• Problem to solve: The answer must be every line of the data that holds the word "ergonómicos".

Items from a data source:
● ● ●
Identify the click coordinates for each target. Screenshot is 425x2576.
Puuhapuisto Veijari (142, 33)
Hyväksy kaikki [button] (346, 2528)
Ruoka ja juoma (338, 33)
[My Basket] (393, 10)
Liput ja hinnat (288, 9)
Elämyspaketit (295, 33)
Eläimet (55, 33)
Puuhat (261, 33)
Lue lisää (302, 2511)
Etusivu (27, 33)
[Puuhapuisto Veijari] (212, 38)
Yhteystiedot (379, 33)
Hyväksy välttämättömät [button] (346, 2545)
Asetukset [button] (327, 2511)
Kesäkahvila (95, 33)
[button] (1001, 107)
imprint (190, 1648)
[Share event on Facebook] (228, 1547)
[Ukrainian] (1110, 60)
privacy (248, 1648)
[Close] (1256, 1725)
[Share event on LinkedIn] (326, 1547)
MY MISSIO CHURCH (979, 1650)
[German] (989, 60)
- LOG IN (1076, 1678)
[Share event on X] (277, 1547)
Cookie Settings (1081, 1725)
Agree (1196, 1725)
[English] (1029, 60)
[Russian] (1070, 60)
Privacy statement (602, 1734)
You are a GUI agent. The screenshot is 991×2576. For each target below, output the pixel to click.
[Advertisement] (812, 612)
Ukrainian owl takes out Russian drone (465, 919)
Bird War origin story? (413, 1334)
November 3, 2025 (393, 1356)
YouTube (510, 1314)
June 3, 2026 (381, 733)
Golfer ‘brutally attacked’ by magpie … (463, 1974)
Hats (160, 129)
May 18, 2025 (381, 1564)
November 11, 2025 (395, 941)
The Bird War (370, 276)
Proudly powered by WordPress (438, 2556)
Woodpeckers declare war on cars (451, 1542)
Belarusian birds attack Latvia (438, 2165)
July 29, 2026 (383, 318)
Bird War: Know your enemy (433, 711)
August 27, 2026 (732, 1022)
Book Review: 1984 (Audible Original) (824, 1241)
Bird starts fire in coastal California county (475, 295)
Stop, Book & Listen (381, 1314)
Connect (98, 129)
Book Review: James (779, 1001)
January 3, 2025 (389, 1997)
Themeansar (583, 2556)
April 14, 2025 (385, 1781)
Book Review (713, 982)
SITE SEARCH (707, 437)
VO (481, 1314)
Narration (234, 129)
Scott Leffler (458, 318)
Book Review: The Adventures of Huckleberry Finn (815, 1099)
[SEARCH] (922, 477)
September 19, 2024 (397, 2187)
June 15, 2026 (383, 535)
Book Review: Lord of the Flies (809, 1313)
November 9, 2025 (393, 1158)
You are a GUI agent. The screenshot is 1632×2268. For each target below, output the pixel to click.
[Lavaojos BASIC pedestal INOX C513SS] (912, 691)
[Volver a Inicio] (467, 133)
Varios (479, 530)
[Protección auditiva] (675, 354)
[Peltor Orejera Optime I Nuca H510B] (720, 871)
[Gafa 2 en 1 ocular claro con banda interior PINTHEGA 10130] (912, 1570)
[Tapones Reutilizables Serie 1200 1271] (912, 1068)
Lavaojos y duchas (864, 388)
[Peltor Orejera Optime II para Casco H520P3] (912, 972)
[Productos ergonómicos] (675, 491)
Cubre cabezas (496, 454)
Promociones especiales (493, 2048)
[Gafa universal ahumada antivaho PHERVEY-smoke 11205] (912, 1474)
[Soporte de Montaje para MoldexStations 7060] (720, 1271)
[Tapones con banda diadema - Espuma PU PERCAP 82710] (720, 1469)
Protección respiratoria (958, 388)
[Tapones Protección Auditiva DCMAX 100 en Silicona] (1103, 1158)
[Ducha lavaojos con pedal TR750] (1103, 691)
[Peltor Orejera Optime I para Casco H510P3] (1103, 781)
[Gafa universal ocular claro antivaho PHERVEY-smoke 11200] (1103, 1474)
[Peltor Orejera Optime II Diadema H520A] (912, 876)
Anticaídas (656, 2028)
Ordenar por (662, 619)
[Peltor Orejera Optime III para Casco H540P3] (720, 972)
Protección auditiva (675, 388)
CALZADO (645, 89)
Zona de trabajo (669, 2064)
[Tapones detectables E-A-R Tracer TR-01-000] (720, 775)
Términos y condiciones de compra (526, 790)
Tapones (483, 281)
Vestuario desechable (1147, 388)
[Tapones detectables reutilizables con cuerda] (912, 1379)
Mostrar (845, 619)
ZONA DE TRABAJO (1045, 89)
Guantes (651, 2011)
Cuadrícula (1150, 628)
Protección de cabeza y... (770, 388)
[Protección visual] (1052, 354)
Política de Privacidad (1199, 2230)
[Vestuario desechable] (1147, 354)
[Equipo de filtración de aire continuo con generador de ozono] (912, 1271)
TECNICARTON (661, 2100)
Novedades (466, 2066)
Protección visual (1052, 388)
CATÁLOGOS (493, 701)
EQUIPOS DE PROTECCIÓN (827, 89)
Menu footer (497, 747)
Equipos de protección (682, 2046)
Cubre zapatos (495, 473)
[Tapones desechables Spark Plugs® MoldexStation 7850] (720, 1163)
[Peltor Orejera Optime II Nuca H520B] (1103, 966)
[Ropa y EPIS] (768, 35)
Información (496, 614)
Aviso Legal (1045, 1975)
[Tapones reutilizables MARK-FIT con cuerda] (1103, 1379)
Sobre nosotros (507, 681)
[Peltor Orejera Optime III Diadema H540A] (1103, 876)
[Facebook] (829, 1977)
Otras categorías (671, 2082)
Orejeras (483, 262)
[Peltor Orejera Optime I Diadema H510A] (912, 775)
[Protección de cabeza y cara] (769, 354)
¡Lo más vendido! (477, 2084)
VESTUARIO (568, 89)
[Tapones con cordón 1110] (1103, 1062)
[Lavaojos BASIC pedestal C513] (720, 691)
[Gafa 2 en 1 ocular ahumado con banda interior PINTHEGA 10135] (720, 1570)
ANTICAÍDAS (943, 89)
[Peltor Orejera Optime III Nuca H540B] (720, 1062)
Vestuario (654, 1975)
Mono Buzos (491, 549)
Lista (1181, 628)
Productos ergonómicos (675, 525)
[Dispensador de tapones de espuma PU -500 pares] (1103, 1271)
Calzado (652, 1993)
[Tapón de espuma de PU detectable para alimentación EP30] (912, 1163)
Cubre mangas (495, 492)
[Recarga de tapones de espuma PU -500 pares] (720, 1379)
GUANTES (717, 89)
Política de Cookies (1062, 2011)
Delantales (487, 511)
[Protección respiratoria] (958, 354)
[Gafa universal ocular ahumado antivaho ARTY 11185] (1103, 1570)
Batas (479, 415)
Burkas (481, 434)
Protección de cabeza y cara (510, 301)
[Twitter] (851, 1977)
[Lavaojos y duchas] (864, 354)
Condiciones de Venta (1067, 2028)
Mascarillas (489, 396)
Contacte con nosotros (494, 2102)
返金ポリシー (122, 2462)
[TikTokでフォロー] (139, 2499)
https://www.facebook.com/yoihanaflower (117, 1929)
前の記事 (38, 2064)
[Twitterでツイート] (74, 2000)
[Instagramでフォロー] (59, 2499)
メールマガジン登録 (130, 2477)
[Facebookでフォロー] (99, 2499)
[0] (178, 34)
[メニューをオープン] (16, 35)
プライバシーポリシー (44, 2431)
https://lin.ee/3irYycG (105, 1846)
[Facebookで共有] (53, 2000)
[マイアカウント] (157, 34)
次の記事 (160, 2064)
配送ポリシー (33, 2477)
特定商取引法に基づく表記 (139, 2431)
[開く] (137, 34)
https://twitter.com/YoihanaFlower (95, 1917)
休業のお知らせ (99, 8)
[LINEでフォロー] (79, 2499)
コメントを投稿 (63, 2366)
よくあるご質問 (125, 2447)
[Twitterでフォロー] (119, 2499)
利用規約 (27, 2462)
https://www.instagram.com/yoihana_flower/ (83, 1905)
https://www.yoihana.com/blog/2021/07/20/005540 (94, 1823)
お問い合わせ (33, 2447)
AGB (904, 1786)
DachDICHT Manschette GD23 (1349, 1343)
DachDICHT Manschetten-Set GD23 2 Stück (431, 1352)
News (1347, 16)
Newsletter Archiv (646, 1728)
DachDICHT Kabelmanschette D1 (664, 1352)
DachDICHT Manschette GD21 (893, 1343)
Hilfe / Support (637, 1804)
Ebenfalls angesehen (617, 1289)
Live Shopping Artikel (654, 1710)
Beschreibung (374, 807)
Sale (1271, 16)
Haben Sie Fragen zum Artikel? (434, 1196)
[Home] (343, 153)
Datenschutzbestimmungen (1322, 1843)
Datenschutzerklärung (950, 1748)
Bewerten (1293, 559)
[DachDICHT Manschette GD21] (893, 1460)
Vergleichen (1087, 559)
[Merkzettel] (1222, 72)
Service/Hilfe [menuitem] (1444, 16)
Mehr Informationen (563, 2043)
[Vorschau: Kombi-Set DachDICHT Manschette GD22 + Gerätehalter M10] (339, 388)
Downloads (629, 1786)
● ● ●
• Worked solution:
[Productos ergonómicos] (675, 491)
Productos ergonómicos (675, 525)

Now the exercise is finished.